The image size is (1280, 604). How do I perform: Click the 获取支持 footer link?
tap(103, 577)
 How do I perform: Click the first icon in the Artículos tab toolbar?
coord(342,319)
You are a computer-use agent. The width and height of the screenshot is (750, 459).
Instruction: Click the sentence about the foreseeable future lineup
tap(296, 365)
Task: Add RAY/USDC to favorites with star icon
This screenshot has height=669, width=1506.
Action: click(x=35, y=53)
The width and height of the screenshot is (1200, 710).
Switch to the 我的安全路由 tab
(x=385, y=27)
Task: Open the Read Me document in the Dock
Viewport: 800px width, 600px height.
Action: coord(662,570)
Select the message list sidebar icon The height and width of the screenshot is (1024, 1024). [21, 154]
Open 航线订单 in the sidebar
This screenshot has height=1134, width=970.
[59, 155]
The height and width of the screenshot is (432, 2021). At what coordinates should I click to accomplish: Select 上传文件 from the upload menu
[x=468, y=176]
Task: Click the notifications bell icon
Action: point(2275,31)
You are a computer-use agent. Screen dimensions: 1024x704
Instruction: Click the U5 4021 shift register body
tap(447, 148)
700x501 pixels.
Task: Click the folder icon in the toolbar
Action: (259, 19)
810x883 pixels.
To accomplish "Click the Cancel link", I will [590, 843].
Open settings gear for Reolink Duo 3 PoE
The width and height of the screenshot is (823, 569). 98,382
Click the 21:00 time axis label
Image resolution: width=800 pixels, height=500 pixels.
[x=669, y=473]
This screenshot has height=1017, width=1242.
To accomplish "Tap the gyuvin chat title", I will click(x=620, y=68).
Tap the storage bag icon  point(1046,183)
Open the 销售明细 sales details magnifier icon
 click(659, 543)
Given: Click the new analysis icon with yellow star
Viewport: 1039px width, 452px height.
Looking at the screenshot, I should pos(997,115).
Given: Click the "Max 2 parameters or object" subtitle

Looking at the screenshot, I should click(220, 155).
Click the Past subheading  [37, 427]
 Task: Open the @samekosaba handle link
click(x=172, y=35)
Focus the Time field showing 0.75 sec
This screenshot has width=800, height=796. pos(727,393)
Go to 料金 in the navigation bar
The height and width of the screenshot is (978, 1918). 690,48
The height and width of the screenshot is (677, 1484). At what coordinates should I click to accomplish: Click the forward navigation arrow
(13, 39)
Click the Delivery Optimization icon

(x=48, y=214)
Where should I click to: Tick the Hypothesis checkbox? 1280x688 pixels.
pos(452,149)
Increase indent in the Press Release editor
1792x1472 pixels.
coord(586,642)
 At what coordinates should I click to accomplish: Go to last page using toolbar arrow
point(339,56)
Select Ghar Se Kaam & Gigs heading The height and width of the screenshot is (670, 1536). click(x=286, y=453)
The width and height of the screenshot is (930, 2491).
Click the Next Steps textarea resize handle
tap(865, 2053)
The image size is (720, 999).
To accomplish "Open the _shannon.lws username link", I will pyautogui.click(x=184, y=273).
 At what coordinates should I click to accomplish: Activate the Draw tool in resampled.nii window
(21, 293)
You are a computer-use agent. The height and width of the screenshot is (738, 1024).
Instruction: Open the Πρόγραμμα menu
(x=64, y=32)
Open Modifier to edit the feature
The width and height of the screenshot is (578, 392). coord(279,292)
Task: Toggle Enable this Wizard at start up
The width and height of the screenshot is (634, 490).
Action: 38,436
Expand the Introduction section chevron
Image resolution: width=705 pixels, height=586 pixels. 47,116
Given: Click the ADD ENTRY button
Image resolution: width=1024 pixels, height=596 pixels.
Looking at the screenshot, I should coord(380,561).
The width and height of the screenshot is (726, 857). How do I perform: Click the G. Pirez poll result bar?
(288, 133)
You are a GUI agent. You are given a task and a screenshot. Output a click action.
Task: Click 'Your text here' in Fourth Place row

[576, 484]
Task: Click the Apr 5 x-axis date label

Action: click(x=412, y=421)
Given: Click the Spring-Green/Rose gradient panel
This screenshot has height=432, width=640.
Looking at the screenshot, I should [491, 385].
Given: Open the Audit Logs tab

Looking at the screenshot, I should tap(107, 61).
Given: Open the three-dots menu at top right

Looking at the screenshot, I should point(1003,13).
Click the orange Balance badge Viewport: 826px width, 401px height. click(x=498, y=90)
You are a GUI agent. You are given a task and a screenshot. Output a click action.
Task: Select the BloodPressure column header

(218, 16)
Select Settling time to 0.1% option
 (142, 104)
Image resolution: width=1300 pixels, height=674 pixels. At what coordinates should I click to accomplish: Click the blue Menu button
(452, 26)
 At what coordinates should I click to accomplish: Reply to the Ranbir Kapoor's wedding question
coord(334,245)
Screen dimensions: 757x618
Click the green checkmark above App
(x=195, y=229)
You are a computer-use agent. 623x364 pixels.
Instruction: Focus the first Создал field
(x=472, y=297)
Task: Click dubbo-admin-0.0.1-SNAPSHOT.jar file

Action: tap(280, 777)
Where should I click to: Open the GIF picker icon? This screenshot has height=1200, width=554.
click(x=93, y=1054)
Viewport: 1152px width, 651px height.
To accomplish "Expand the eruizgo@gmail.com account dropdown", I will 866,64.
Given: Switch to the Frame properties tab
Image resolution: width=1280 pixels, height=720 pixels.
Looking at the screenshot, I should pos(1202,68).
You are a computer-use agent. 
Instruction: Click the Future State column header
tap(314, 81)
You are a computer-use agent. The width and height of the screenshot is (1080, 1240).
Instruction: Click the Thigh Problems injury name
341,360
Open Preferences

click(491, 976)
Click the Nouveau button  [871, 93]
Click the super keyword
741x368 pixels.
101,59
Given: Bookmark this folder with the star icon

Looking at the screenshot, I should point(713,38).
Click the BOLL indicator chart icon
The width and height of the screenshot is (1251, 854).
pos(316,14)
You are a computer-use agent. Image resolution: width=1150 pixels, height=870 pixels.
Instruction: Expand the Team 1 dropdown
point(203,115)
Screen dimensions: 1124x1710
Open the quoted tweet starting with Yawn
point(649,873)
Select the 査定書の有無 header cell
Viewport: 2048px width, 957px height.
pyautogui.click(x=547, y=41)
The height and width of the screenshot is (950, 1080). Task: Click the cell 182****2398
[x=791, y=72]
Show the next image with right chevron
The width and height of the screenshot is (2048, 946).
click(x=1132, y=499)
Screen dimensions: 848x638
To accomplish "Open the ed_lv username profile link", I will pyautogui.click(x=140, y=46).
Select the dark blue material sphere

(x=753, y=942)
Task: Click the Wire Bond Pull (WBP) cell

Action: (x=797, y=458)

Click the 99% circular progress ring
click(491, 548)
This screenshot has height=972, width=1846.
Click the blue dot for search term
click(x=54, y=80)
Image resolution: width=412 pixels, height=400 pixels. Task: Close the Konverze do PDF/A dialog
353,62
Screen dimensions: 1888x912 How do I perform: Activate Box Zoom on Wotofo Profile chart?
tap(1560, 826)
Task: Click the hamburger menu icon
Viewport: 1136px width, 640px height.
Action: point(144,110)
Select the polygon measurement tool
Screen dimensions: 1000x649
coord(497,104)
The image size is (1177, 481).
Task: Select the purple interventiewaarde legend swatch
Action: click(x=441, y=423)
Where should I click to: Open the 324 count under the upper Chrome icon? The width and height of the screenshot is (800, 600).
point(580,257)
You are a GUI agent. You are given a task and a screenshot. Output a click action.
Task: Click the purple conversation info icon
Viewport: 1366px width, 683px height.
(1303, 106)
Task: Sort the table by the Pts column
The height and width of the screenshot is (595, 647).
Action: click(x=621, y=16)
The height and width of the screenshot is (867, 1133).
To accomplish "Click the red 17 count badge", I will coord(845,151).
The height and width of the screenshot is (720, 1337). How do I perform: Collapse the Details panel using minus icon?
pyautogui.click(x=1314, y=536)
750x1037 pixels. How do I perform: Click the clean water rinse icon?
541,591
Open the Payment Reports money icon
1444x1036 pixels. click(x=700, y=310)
# # #
From the listing, tally every line with the word "agent" in it and give only the tally.

** Task answer **
10